Your assignment — Searching the material below, find each line that includes the word "Output", and copy it.
•••
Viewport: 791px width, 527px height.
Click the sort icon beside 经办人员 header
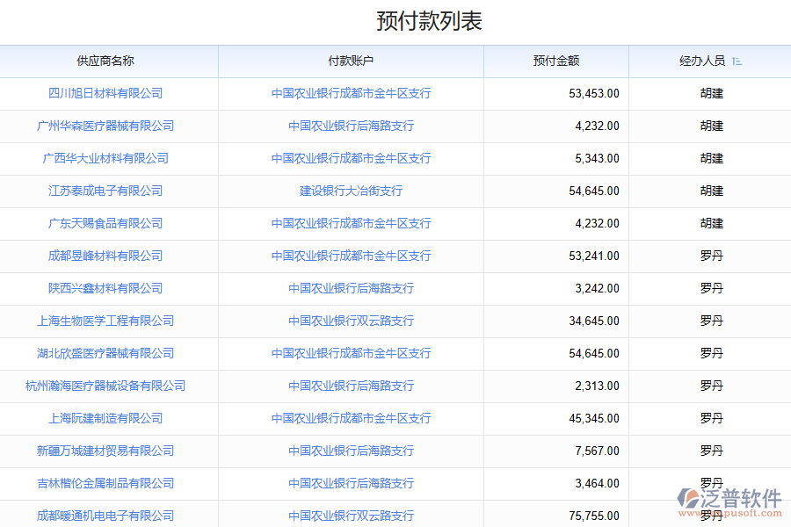[x=737, y=61]
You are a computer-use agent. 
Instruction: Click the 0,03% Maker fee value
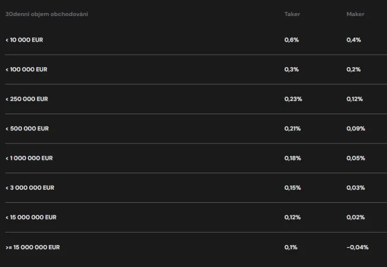click(x=355, y=188)
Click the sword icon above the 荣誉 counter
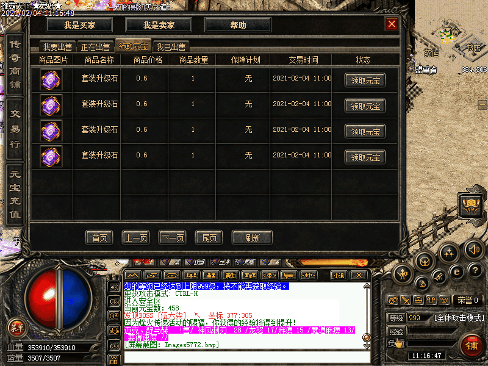488x366 pixels. (x=406, y=300)
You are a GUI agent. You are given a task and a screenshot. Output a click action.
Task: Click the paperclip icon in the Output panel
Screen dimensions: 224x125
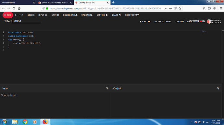(218, 88)
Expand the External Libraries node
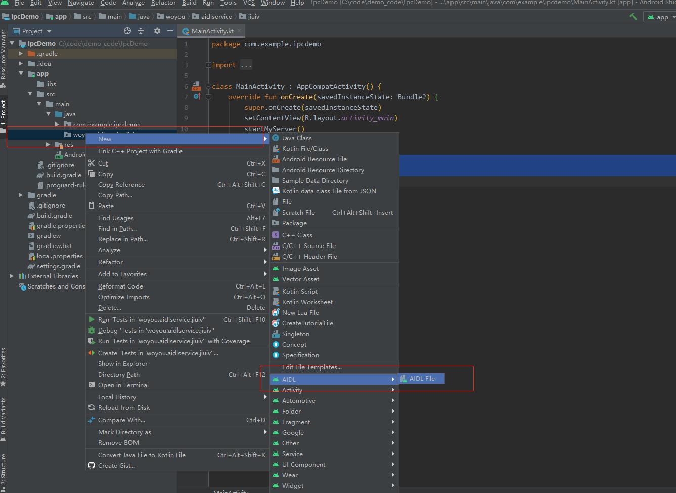 [x=12, y=276]
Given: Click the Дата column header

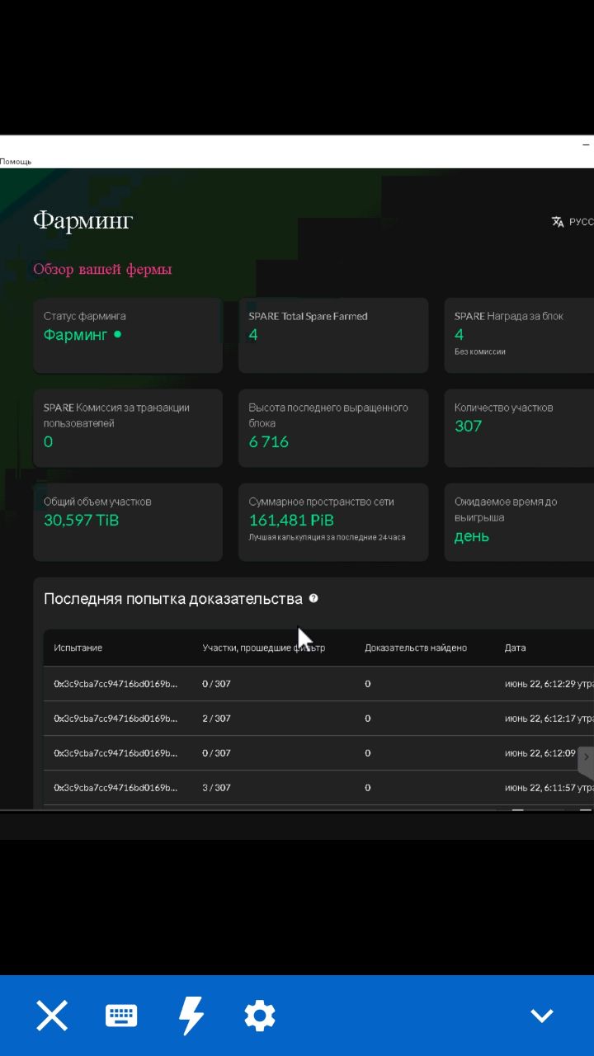Looking at the screenshot, I should click(515, 648).
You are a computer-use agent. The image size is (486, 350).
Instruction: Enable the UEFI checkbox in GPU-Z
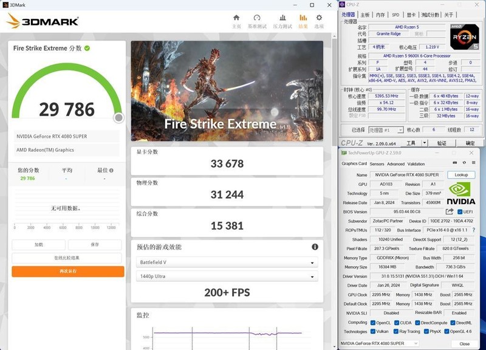coord(460,212)
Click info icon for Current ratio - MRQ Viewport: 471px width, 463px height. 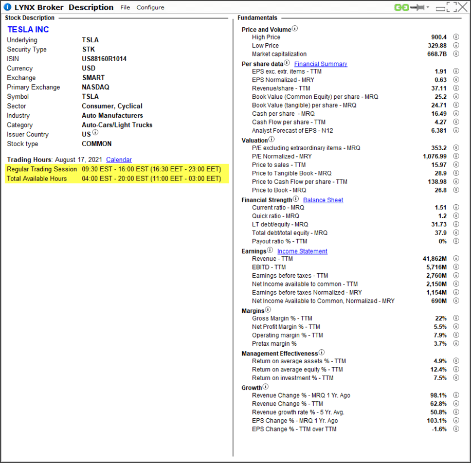point(456,208)
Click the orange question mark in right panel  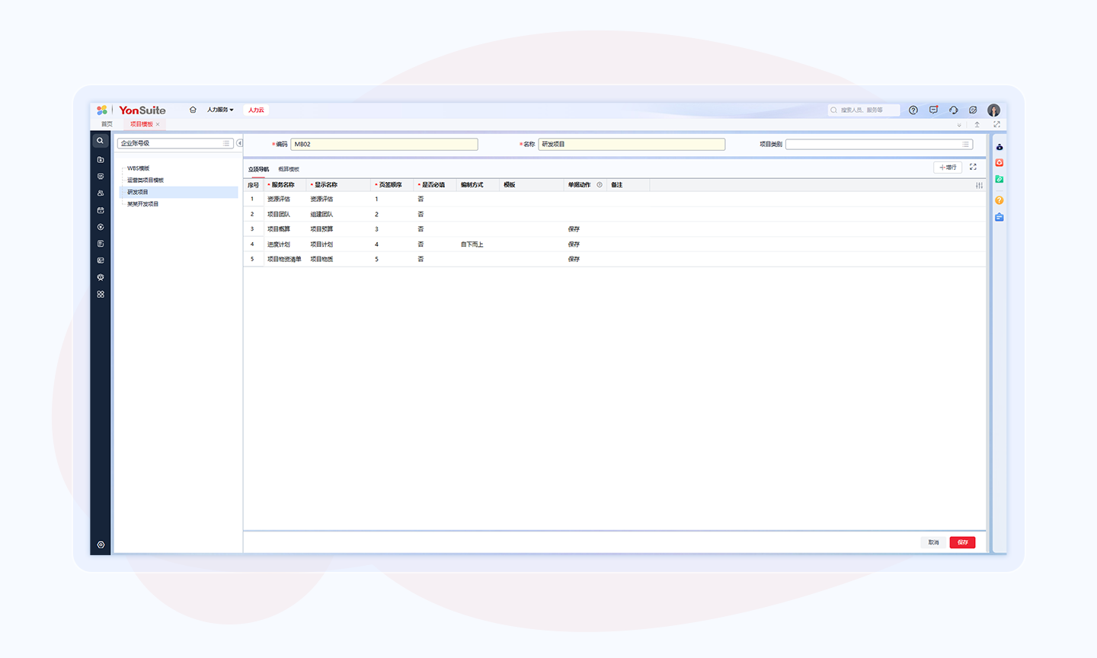(x=999, y=200)
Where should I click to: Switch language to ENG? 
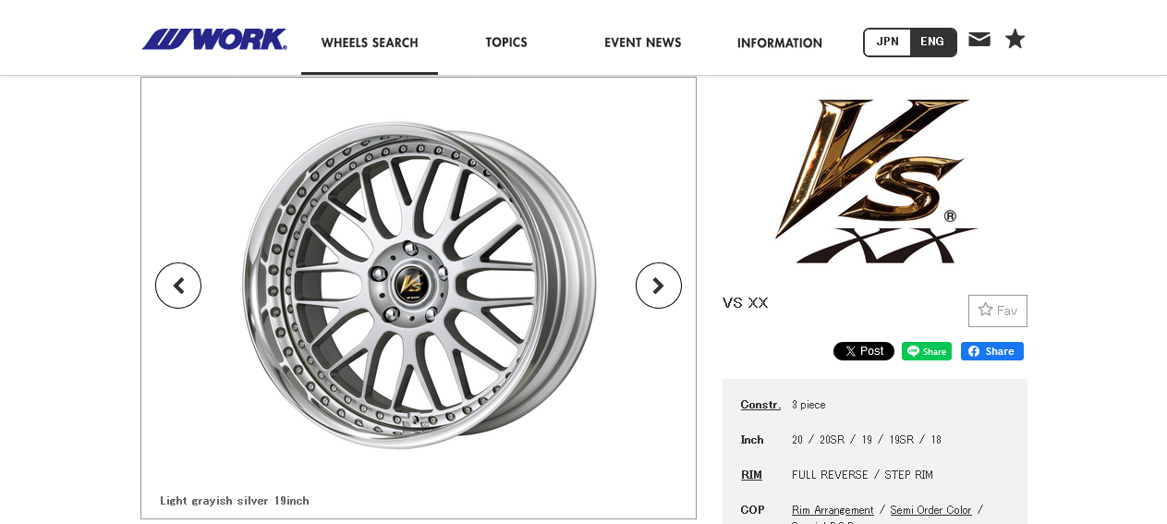[932, 42]
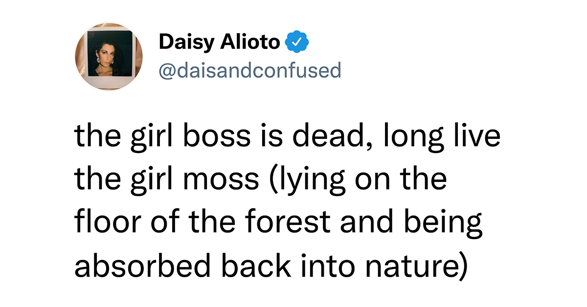This screenshot has width=587, height=307.
Task: Click the word "(lying" in the second line
Action: (300, 180)
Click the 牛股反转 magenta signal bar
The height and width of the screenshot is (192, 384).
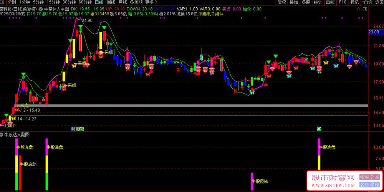[x=252, y=181]
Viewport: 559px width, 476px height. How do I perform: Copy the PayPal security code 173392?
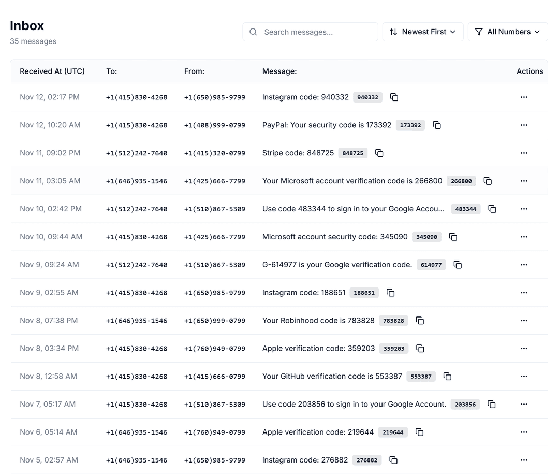tap(437, 125)

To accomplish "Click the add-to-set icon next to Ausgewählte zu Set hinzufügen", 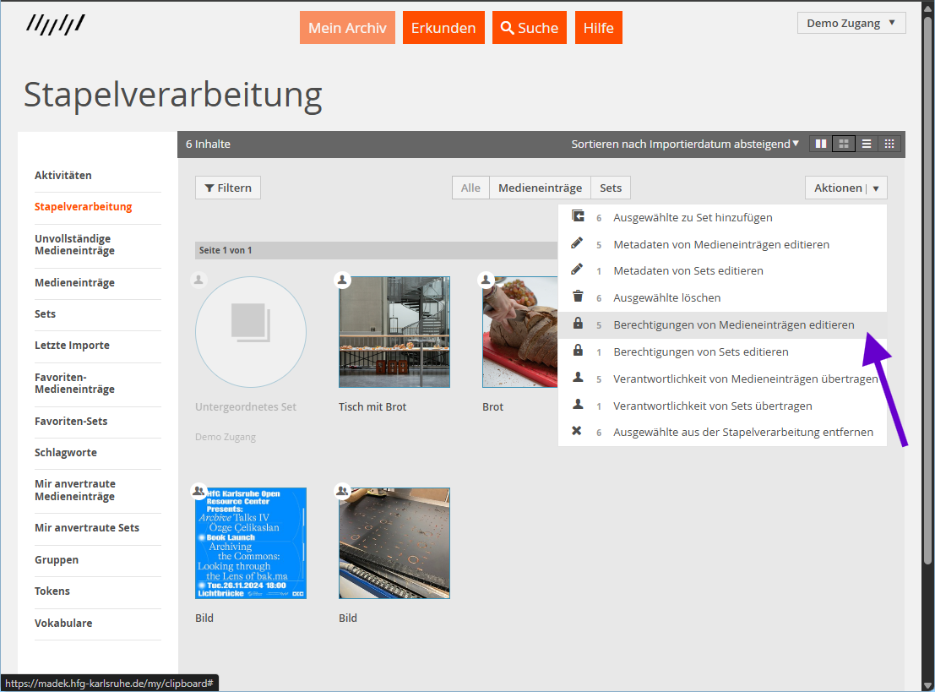I will [x=579, y=216].
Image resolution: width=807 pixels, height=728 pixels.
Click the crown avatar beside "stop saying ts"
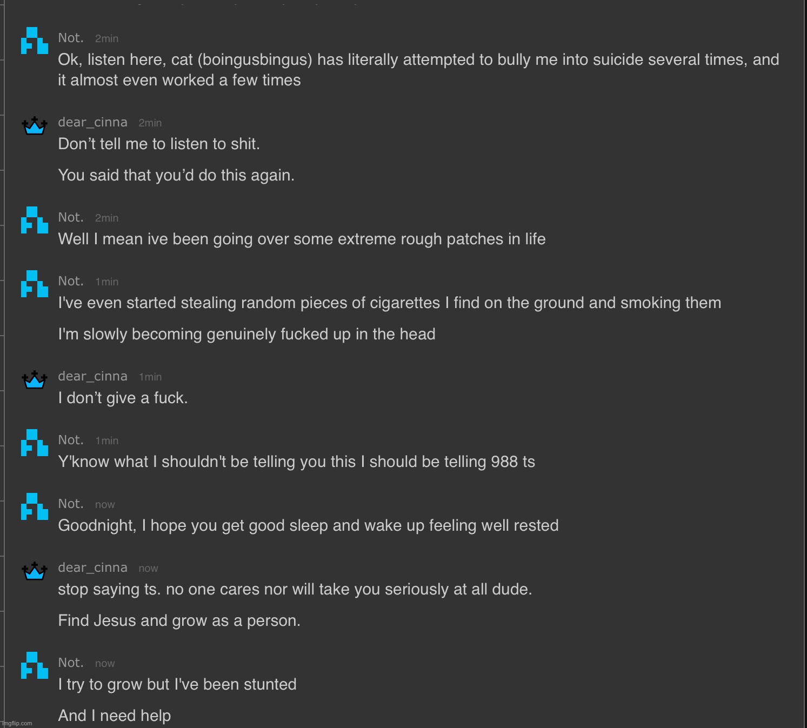point(35,571)
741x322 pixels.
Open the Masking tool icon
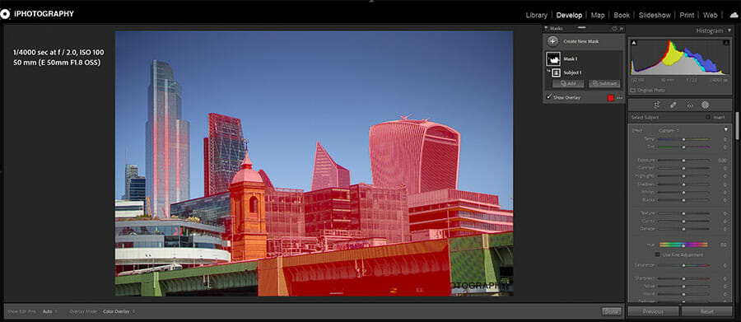705,105
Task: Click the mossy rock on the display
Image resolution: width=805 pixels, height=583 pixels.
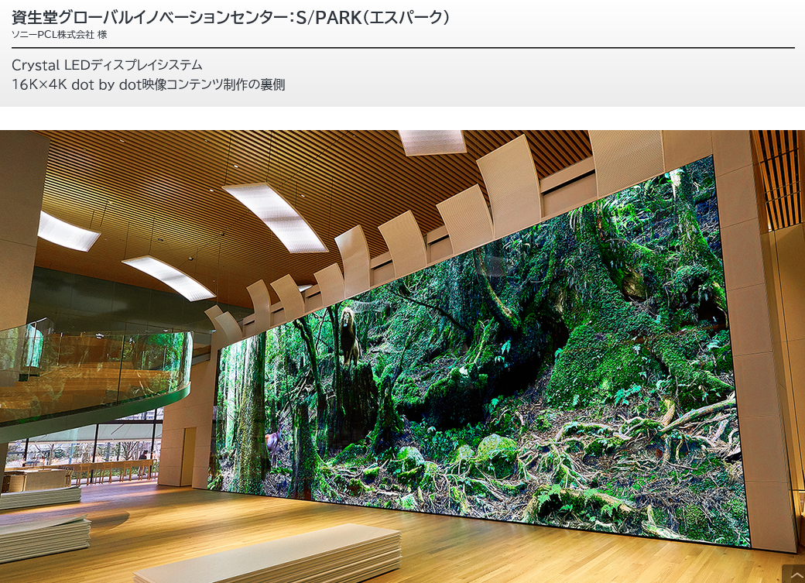Action: pyautogui.click(x=495, y=449)
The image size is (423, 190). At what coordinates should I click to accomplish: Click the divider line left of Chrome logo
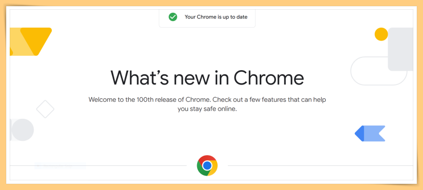[x=98, y=165]
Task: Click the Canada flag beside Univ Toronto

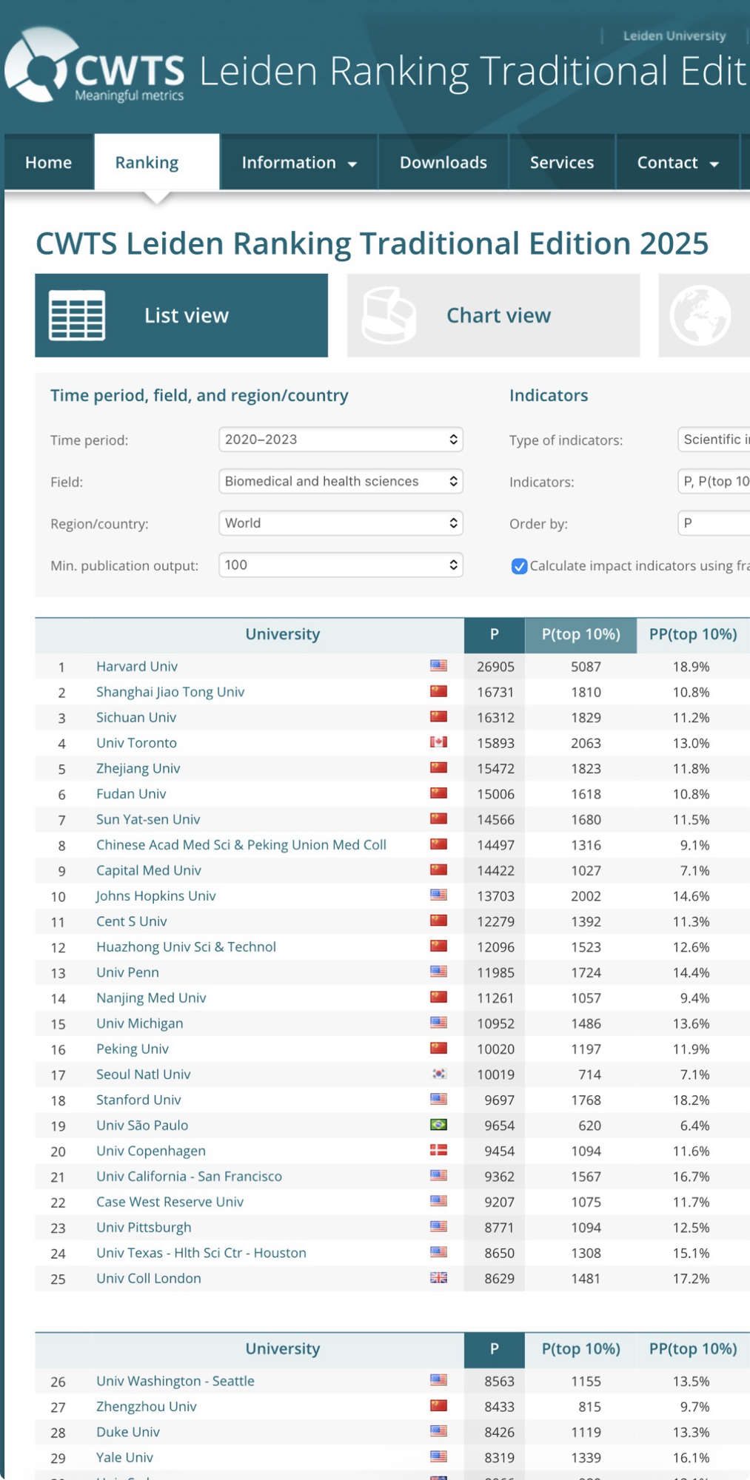Action: tap(438, 742)
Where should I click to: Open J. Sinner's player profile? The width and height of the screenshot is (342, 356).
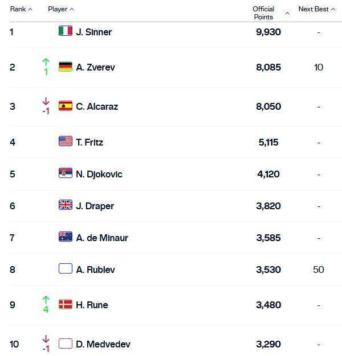tap(94, 32)
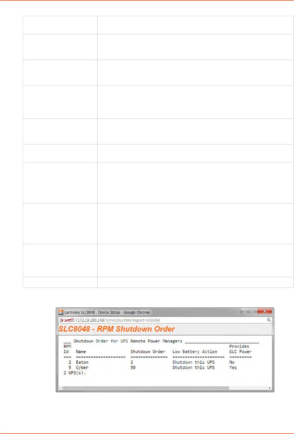This screenshot has height=434, width=294.
Task: Click the Shutdown Order column header
Action: pos(148,352)
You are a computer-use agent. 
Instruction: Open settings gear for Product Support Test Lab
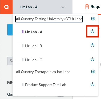click(x=92, y=84)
•••
Response —
You are a GUI agent. You are given a task and a screenshot. Output a click action.
Task: Click the paperclip icon in the Output panel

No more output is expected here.